SCSIFlash-Fast uses CF or M.2 SSD cards

IDE-SATA adapters are very common (and cheap), but this seems like SCSI-SATA which is definitely far less common; I know there is also SAS, but I'm not sure how that compares. There have been IDE-SCSI adapters made in the past too, but they've also become rare and expensive:

https://duxbridge.wordpress.com/2012/01/15/creating-ssd-for-...

as well as the device being firmware upgradable via USB

My first thought upon reading that was "that seems overly complex". Looking at the rest of the features, this seems more like an embedded system doing the translation rather than a simple (hardware IP) adapter.

SAS is basically two channel SATA with independent command queues, and can drive SATA drives, but SATA can't drive SAS.

SATA at 600MB/sec is plenty fast for contemporary mainstream server applications , which you can scale up with RAID 5/6/10 with some error resilience.

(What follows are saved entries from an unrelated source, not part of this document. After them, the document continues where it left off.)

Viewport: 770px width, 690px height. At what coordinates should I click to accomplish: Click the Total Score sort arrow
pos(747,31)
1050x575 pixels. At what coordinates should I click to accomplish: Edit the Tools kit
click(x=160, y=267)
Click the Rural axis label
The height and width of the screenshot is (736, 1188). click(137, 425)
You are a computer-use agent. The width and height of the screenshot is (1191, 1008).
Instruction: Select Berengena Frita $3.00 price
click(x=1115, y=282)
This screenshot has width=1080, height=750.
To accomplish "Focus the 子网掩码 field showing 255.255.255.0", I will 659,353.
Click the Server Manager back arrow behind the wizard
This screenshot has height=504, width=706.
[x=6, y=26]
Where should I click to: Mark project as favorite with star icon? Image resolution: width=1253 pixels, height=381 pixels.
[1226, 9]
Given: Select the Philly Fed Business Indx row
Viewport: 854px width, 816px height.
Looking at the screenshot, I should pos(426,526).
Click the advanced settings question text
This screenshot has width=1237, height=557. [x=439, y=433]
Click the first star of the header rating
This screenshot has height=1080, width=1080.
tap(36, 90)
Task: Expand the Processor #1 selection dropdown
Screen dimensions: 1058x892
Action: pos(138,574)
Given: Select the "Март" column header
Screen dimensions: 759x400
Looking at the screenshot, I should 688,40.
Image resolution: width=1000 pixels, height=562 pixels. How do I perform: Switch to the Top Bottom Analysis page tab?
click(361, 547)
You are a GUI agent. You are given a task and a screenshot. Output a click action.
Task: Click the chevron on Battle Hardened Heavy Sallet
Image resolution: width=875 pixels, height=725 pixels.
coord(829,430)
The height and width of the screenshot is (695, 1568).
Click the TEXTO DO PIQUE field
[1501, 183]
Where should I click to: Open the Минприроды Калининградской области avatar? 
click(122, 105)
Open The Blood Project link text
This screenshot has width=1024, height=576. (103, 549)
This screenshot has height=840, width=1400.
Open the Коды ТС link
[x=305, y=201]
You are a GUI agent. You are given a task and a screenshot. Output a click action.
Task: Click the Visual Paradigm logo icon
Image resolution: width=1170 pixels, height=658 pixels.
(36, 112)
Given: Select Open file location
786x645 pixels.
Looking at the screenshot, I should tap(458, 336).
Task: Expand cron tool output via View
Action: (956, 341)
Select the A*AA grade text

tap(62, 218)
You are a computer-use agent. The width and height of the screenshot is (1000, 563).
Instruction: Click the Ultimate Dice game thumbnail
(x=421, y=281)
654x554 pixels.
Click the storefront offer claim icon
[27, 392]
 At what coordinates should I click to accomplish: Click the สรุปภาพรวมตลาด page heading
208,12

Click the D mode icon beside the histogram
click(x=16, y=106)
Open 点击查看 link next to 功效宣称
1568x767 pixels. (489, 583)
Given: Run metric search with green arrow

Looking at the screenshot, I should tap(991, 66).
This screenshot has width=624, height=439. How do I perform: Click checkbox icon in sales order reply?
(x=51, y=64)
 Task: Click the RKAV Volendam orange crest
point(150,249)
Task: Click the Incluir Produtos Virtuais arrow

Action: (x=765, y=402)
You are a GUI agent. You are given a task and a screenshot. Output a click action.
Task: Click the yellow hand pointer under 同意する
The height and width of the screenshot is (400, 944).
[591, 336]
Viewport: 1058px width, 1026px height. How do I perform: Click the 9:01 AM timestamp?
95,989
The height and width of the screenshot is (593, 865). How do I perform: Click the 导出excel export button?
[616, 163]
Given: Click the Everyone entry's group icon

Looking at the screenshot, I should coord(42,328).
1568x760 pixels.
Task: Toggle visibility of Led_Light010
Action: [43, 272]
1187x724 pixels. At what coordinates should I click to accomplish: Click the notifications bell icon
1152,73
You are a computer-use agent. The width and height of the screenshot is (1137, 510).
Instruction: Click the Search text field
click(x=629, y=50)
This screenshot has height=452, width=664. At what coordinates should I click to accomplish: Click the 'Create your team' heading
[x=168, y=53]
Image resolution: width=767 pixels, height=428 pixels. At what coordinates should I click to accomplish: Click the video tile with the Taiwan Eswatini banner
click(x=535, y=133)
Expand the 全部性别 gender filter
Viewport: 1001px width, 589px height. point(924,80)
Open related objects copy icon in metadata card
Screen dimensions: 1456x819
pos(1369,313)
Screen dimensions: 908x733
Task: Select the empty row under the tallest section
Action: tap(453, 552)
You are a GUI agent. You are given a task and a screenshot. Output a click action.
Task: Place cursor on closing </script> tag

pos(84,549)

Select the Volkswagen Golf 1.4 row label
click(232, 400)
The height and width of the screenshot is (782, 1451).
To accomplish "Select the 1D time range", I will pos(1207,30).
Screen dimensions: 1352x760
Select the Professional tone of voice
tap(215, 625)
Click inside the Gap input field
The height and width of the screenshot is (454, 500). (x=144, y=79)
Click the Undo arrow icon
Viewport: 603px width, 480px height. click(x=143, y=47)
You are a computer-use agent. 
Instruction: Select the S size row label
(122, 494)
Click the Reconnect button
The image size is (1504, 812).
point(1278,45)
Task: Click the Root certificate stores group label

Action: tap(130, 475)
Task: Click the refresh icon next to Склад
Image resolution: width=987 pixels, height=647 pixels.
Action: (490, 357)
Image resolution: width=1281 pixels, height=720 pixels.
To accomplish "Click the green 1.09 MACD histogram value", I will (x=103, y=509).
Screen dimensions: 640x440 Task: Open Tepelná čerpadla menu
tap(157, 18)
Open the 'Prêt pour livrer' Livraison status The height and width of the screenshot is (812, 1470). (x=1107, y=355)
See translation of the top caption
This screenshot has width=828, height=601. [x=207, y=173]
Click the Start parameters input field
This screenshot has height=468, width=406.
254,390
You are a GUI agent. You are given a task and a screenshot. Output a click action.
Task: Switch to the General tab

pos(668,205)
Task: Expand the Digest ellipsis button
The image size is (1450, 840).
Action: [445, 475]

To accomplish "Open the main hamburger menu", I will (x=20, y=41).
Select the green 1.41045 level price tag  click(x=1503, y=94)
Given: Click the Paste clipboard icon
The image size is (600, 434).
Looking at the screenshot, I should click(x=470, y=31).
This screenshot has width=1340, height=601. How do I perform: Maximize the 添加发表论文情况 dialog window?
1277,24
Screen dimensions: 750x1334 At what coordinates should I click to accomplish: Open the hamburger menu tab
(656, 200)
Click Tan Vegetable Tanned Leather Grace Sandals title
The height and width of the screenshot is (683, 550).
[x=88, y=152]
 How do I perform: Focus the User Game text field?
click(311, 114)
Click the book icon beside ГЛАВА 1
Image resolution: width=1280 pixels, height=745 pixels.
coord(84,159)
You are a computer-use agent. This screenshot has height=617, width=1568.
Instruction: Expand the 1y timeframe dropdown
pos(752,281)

For higher throughput (plus more IOPS generally), SAS RAID comes into play. AI and processing servers generally come with NVMe disk stacks, configured with mdraid / RAID 0 generally, because the data is generally ephemeral, so losing the data is highly unlikely. You restart what you do on an other server, most of the time.

There's probably an FPGA or fast DSP which can handle signal/protocol translation with some state handling coprocessor on board, not unlike a (spinning) disk controller.

There's a server room right down the hallway with racks of SCSI and SAS drives, some even running 2007 Opterons. I have no clue who's using them, but there's a ton of spares in the room leading into it, so there's definitely demand for these things.

As with all technologies though, the cost first starts out high as it's introduced, is reduced as it becomes popular, and climbs back up as it's obsoleted and nobody makes them anymore but some people are stuck using them.

> Pricing divulged upon application.

Sounds expensive!

I run this in a couple retro systems and it's great: https://www.scsi2sd.com/index.php?title=SCSI2SD

I guess the is the industrial version of things like BlueSCSI.
They look to be a bit more flexible, with the ability to mimic the firmware of specific drives. They also seem to be a bit older - I don't think BlueSCSI supports CF cards, and these don't seem like they support Wi-Fi.
the reality of debugging novel SCSI drivers is not for the weak. The layered, embedded and terse protocols that pass through those wires have tons of legacy junk and 80s engineering thinking .. like saving 5 bytes by combining into awkward flags.

Serial connections can actually be faster in practice due to syncing problems of parallel (SCSI-like) transfers at speed.

This is pretty interesting as a retro PC hobbyist. I have Pentium 3 1400-S rig currently running an Adaptec PCI-to-SATA adapter but have a few SCSI drives laying around, so I'm thinking about running the system on SCSI instead of SATA. Probably won't feel as fast but it would feel more "workstation-y". Did anyone run SCSI on a P3 system back in the day?
I did (on a P3-700 then a P3-1200), I can't remember which adaptec interface I used, probably some variant of a 2940
I still use SCSI on my old AKAI samplers..both external Jaz Drives (which I use less frequently), and internal Zulu SCSI / SCSI2SD which are awesome. Long live SCSI.
I have some systems that format their SCSI disks to 1,280 byte sectors, so I guess this would not work.
To fit in an IP packet?
Some systems used foats other than 512b, if only to add extra ECC codes (like some raid arrays)
Symbolics Lisp Machines?
They don't mention it but can they do hardware raid within a single 3.5" drive ?
They have a couple dual-media devices, so I'd assume it's a yes, but it depends on the embedded controller's software.